## Instrucciones
Por favor, copia el tramo del fragmento sobre las vacaciones que va desde "Vergüenza ajena" hasta "no habernos informado.", cambiando "parking" por "aparcamiento".

## Fragmento de origen
━━━━━━━━━━━━━━━━

Vergüenza ajena

Es también la conquista del extranjero adorador de nuestro clima que se deja llevar por la esplendidez del sol a costa de adoptar el color del salmonete

Ciento cuarenta y ocho kilómetros nos separan del idilio, de dejar la mente en blanco, de entrar en un coma vacacional. El primer traspiés nada más llegar: confundimos la entrada del parking con la salida así que no podemos entrar. Primera disculpa de la recepcionista por no habernos informado.

Bajo un sol de justicia, ocupamos nuestra habitación, lo supervisamos todo: baño, cama de matrimonio y un balcón que da a una piscina comunitaria. El agua presume de un azul que invita tanto al baño como a darse a la bebida sin gas. Si miras al cielo, este parece un océano invertido. Desde esa altura podemos parecer individuos díscolos reacios al medio acuático pero nosotros vemos dicho espacio como un plató de televisión que representa las vacaciones perfectas: piscina, tumbonas, chiringuito, sombras refrescantes y una tranquilidad que podría domesticar al mismo león que durante tantas décadas encabeza las películas de Metro Goldwyng Mayer. En cambio, a estas horas, estamos pensando más en la amplia habitación que se adivina justo al lado: el comedor. Es esta otra playa más sofisticada donde los inquilinos broncean sus cuerpos hacia adentro y apuran las horas de apetito con suculentos menús de todas las variedades imaginables pero a las que les falta su punto de sal.

━━━━━━━━━━━━━━━━

## Material
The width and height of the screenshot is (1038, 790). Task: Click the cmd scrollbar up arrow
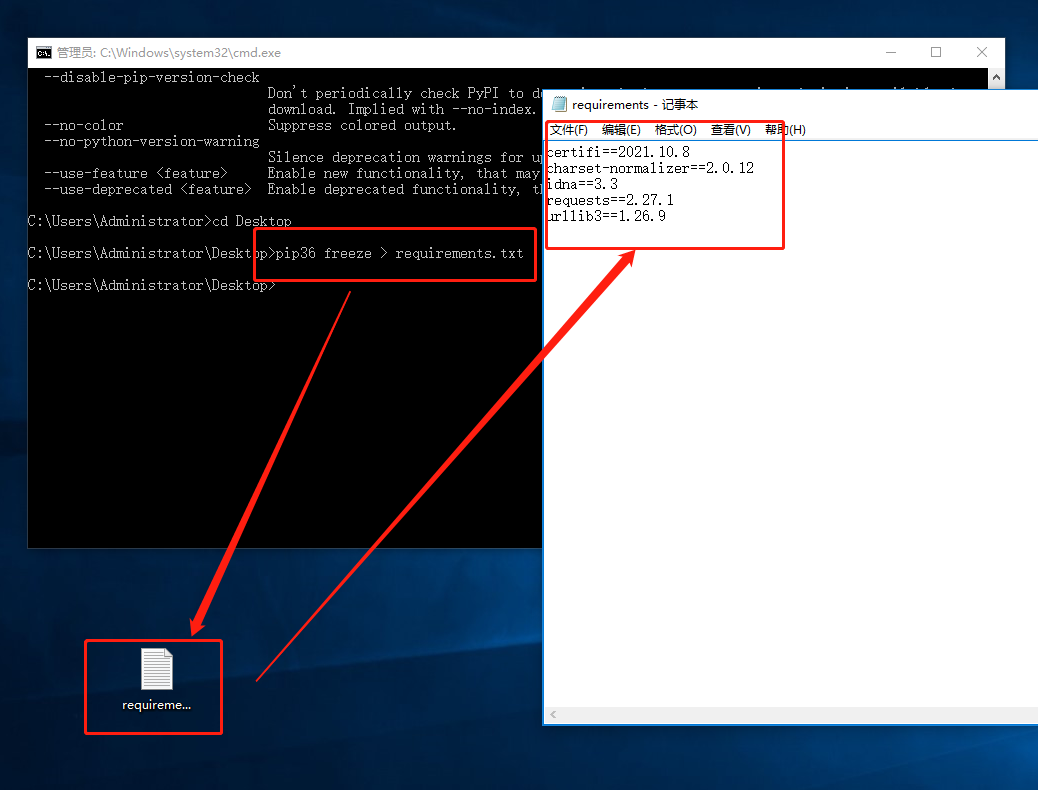click(996, 77)
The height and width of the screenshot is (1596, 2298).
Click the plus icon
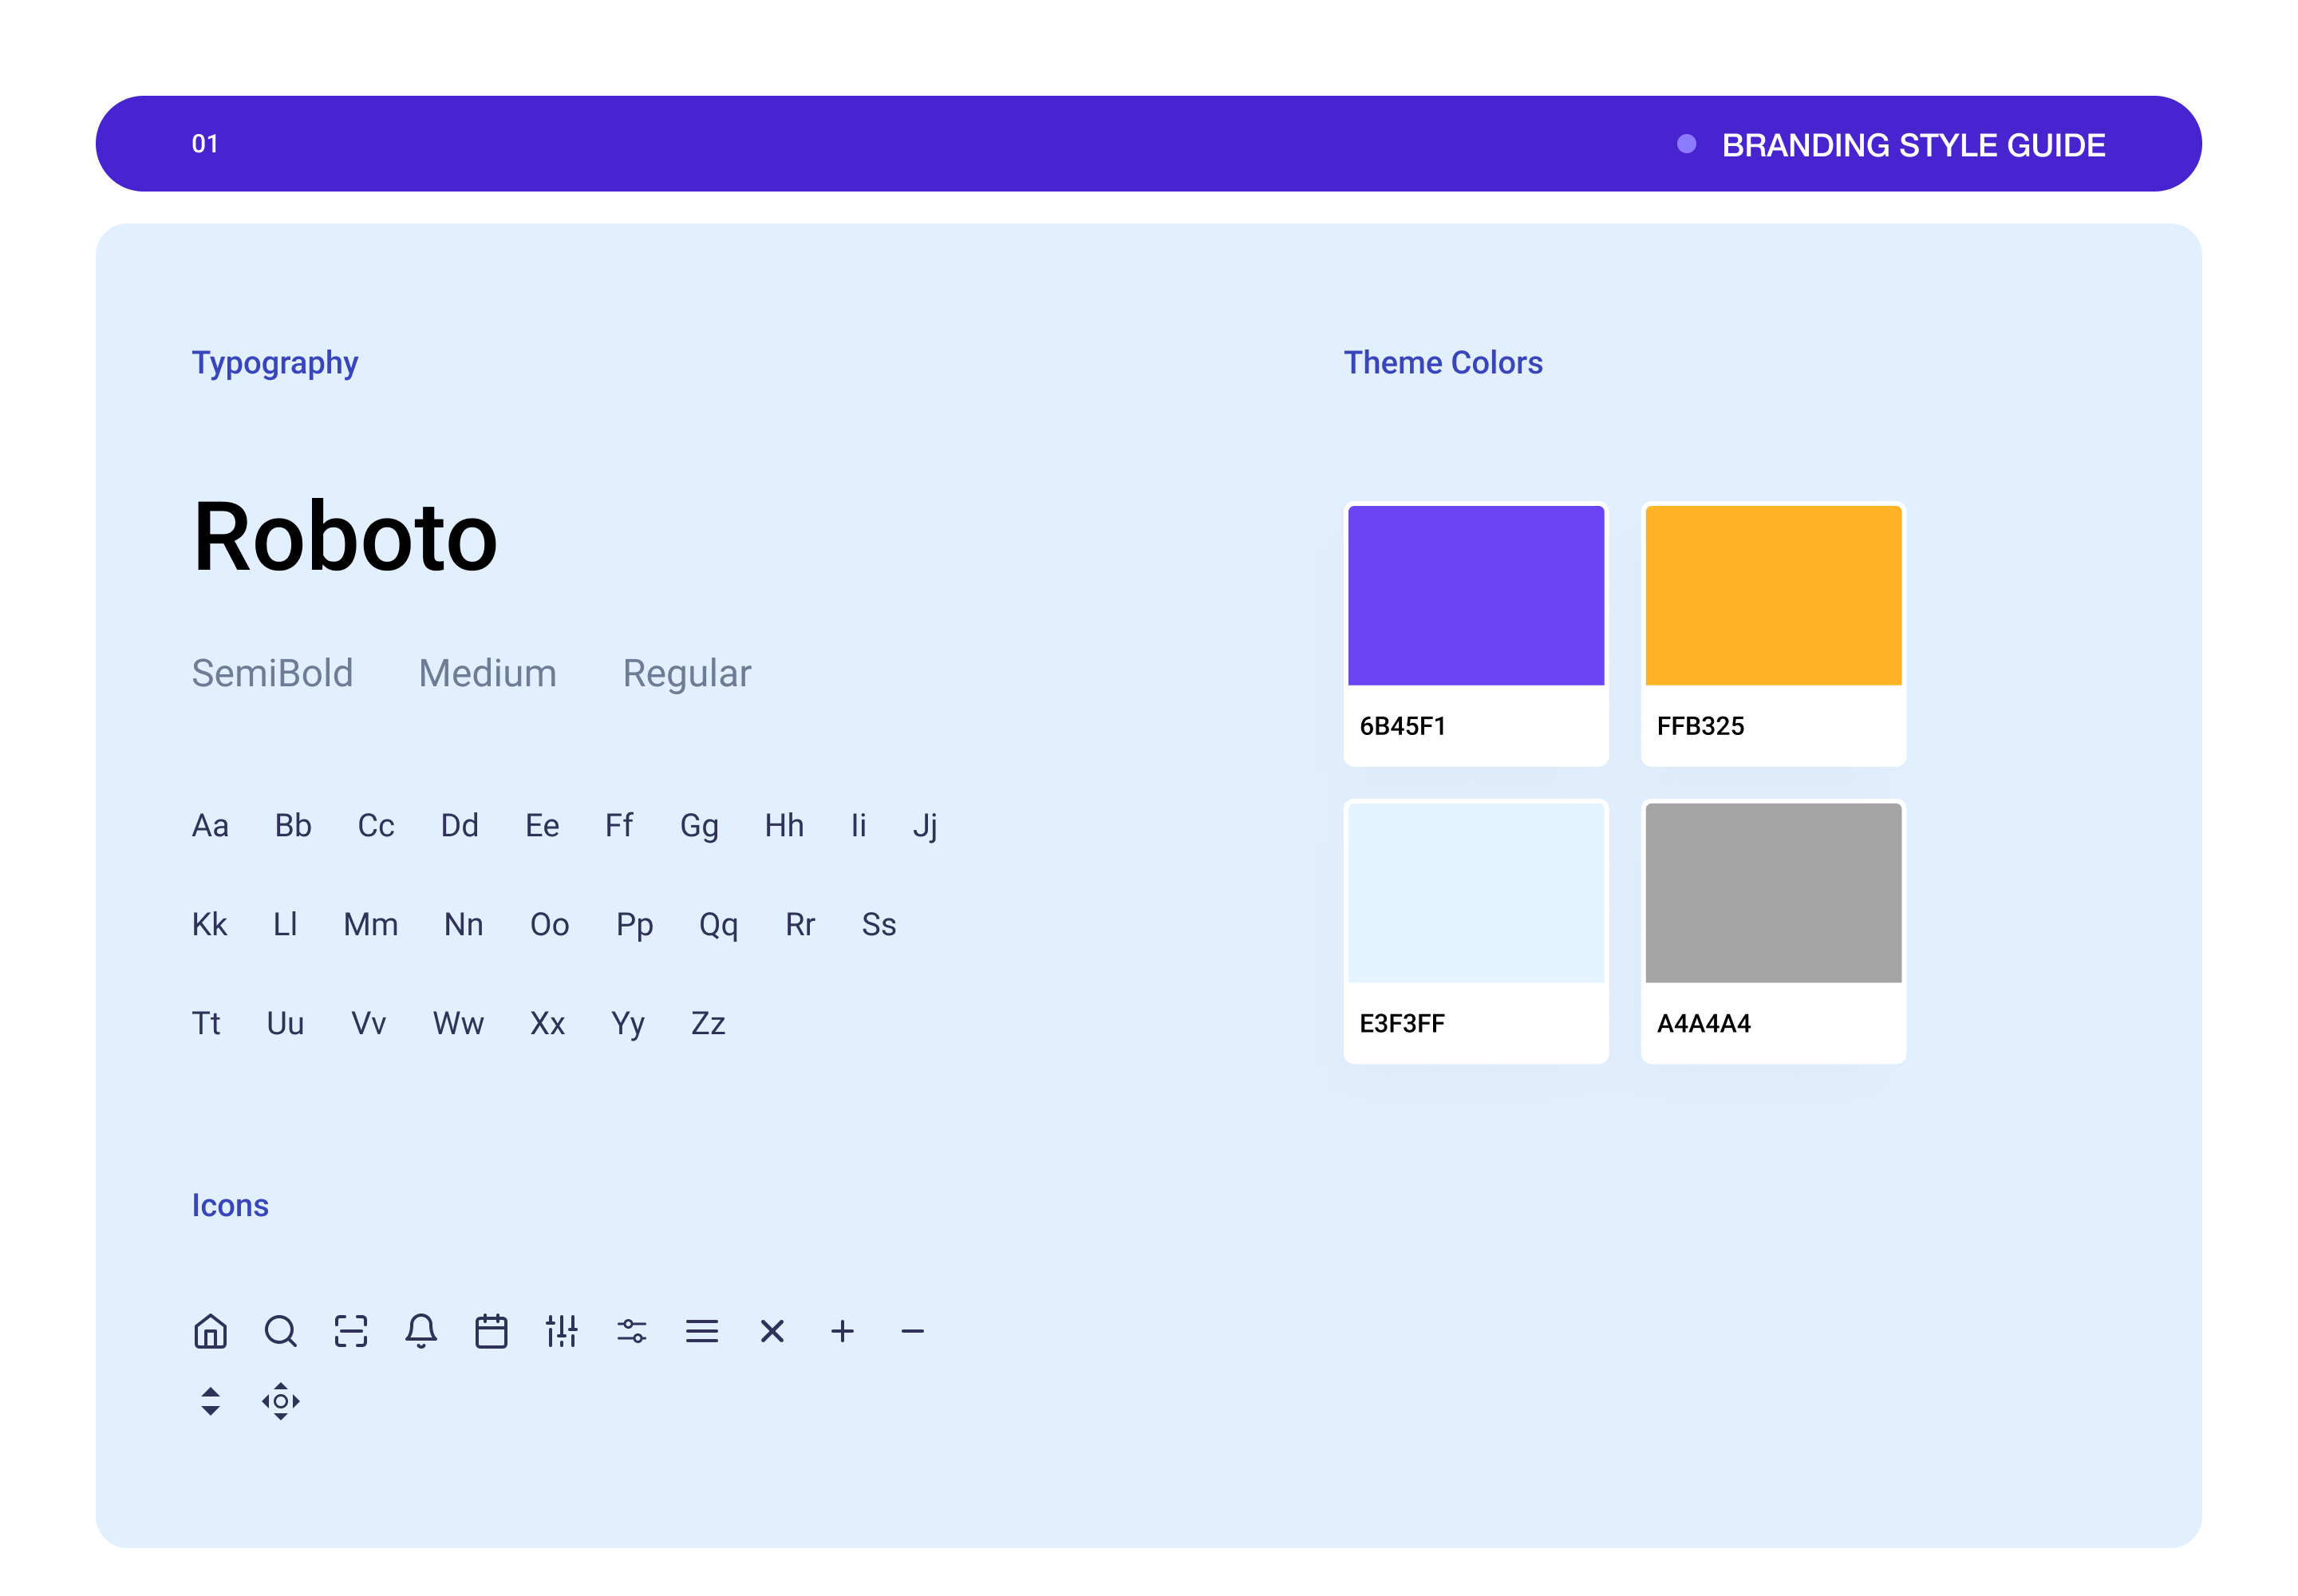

━━━━━━━━━━━━━━━━

## Respuesta correcta
Vergüenza ajena

Es también la conquista del extranjero adorador de nuestro clima que se deja llevar por la esplendidez del sol a costa de adoptar el color del salmonete

Ciento cuarenta y ocho kilómetros nos separan del idilio, de dejar la mente en blanco, de entrar en un coma vacacional. El primer traspiés nada más llegar: confundimos la entrada del aparcamiento con la salida así que no podemos entrar. Primera disculpa de la recepcionista por no habernos informado.